Choosing a Centralized Logging Solution
The first thing we need to do is to find a place where we’ll store logs. Given that we want to have the ability to filter log entries, storing them in files should be discarded from the start. What we need is a database, of sorts. It is more important that it is fast than transactional, so we are most likely looking into a solution that is an in-memory database. But, before we take a look at the choices, we should discuss the location of our database. Should we run it inside our cluster, or should we use a service? Instead of making that decision right away, we’ll explore both options, before we make a choice.
There are two major groups of logging-as-a-service types. If we are running our cluster with one of the Cloud providers, an obvious choice might be to use a logging solution they provide. EKS has AWS CloudWatch, GKE has GCP Stackdriver, and AKS has Azure Log Analytics. If you choose to use one of the Cloud vendors, that might make a lot of sense. Why bother with setting up your own solution of looking for a third-party service, if everything is already set up and waiting for you? We’ll explore them soon.
Since my mission is to provide instructions that work for (almost) anyone, we’ll also explore one of the logging-as-a-service solutions found outside hosting vendors. But, which one should we select? There are too many solutions in the market. We could, for example, choose Splunk or DataDog. Both are excellent choices, and both are much more than only logging solutions. We can use them to collect metrics (like with
Prometheus). They provide dashboards (like
Grafana), and a few other things. Later on, we’ll discuss whether we should combine logs and metrics in a single tool. For now, our focus is only on logging, and that’s the main reason we’ll skip Splunk, DataDog, and similar comprehensive tools that offer much more than what we need. That does not mean that you should discard them, but rather this chapter tries to maintain the focus on logging.

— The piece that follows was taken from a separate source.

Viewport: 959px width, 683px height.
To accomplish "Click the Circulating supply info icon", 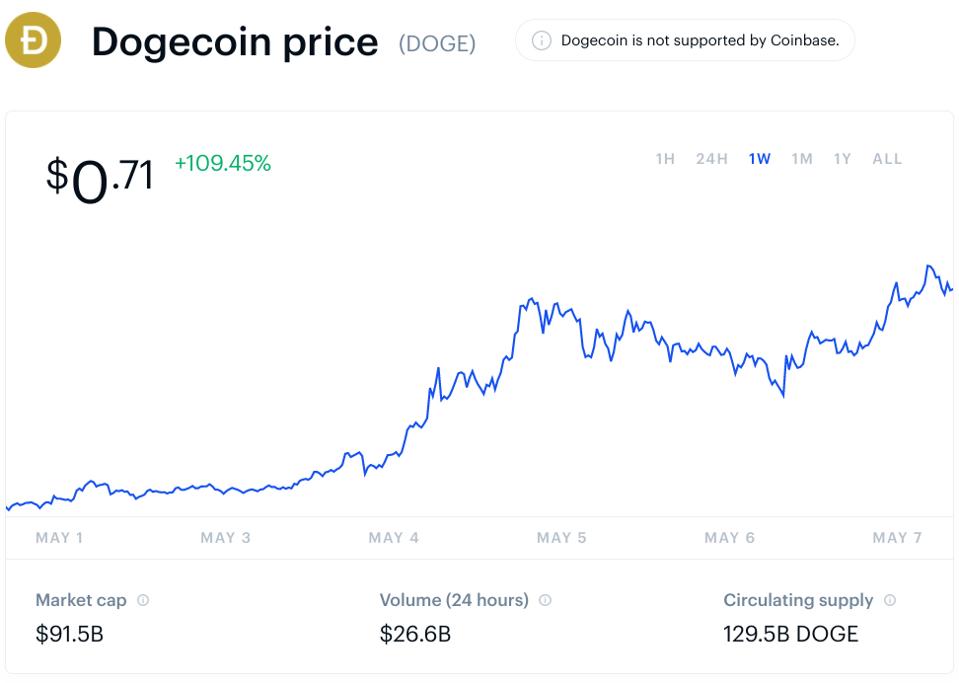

There are many logging services available, with Scalyr, logdna, and sumo logic being only a few. We won’t go through all of them since it would take much more time and space than I feel is useful. Given that most services are very similar when logging is involved, I’ll skip a detailed comparison and jump straight into Papertrail, my favorite logging service. Please bear in mind that we’ll use it only as an example. I will assume that you’ll check at least a few others and make your own choice based on your needs.
Logging-as-a-service might not be a good fit for all. Some might prefer a self-hosted solution, while others might not even be allowed to send data outside their clusters. In those cases, a self-hosted logging solution is likely the only choice. Even if you are not restrained to your own cluster, there might be other reasons to keep it inside, latency being only one of many. We’ll explore a self-hosted solution as well, so let us pick one. Which one will it be?
Given that we need a place to store our logs, we might look into traditional databases. However, most of them would not fit our needs. Transactional databases like MySQL require fixed schemas so we can discard them immediately. NoSQL is a better fit so we might choose something like MongoDB. But, that would be a poor choice since we require the ability to perform very fast free-text searches. For that, we probably need an in-memory database. MongoDB is not one of those. We could use Splunk Enterprise, but this course is dedicated to free (mostly open-source) solutions. The only exception we made so far is with Cloud providers, and I intend to keep it that way.
The few requirements we mentioned (fast, free-text, in-memory, and a free solution) limit our potential candidates to only a few. Solr is one of those, but its usage has been dropping, and it is rarely used today (for a good reason). The solution that sticks out from a tiny crowd is Elasticsearch. If you have a preference for a different on-prem solution, consider the examples we’ll go through as a set of practices that you should be able to apply to other centralized logging solutions.
All in all, we’ll explore an example of independent logging-as-a-service offering (Papertrail), we’ll explore the solutions provided with Cloud hosting vendors (AWS CloudWatch, GCP Stackdriver, and Azure Log Analytics), and we’ll try to set up ElasticSearch with a few friends. Those should provide enough examples for you to choose which type of solution fits your use case the best.